YOUR INSTRUCTIONS: Set down word for word each line from the start of the listing through the line that contains "The image size is (1011, 614).", both included.

GIVEN ENTRIES:
=-=-=-=-=
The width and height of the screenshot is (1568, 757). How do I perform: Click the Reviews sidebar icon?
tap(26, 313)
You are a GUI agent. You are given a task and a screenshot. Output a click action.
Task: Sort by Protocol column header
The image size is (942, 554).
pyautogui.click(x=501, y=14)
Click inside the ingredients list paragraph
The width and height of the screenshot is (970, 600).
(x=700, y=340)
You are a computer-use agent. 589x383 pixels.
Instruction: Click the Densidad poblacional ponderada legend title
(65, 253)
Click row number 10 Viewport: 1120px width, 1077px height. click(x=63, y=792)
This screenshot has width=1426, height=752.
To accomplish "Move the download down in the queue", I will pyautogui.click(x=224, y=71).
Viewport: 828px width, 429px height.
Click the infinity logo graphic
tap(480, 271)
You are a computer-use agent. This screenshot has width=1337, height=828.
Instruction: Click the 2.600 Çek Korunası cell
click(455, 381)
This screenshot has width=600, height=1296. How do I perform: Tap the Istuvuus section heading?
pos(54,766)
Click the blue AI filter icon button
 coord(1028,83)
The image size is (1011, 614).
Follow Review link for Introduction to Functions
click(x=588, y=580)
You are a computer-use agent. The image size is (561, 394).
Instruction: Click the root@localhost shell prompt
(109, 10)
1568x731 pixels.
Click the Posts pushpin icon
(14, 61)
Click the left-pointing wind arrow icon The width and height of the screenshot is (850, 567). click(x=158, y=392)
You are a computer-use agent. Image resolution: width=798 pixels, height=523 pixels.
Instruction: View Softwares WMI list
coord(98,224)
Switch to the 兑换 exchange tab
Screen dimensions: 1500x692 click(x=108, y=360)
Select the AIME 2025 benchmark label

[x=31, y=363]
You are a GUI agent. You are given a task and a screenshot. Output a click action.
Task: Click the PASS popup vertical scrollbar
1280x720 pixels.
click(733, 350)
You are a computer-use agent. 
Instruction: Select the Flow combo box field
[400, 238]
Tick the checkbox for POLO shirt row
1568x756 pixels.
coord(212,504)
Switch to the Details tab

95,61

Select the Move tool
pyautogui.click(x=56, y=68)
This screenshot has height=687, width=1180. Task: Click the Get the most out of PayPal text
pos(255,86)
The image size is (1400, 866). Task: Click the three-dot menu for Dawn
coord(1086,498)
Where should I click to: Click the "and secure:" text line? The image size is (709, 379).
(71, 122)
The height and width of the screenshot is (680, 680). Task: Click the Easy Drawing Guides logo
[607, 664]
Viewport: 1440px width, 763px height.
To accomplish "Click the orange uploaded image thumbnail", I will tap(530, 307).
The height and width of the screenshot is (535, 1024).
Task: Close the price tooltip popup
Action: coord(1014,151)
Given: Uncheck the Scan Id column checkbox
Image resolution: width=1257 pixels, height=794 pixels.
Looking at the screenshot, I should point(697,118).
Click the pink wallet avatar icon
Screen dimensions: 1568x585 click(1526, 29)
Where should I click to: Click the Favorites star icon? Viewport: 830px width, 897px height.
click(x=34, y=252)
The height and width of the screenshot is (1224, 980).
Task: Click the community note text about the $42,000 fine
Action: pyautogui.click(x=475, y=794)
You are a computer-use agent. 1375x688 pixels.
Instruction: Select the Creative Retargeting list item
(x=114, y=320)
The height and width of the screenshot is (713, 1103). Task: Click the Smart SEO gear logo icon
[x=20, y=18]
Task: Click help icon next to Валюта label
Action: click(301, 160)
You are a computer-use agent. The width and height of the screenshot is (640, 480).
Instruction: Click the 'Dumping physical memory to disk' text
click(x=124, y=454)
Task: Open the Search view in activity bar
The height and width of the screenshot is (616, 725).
=-=-=-=-=
RESPONSE AREA:
The width and height of the screenshot is (1568, 757). How do I perform: Click the Reviews sidebar icon?
tap(26, 313)
You are a GUI agent. You are given a task and a screenshot. Output a click action.
Task: Sort by Protocol column header
The image size is (942, 554).
pyautogui.click(x=501, y=14)
Click inside the ingredients list paragraph
The width and height of the screenshot is (970, 600).
(x=700, y=340)
You are a computer-use agent. 589x383 pixels.
Instruction: Click the Densidad poblacional ponderada legend title
(65, 253)
Click row number 10 Viewport: 1120px width, 1077px height. click(x=63, y=792)
This screenshot has width=1426, height=752.
To accomplish "Move the download down in the queue", I will pyautogui.click(x=224, y=71).
Viewport: 828px width, 429px height.
Click the infinity logo graphic
tap(480, 271)
You are a computer-use agent. This screenshot has width=1337, height=828.
Instruction: Click the 2.600 Çek Korunası cell
click(455, 381)
This screenshot has width=600, height=1296. How do I perform: Tap the Istuvuus section heading?
pos(54,766)
Click the blue AI filter icon button
 coord(1028,83)
The image size is (1011, 614).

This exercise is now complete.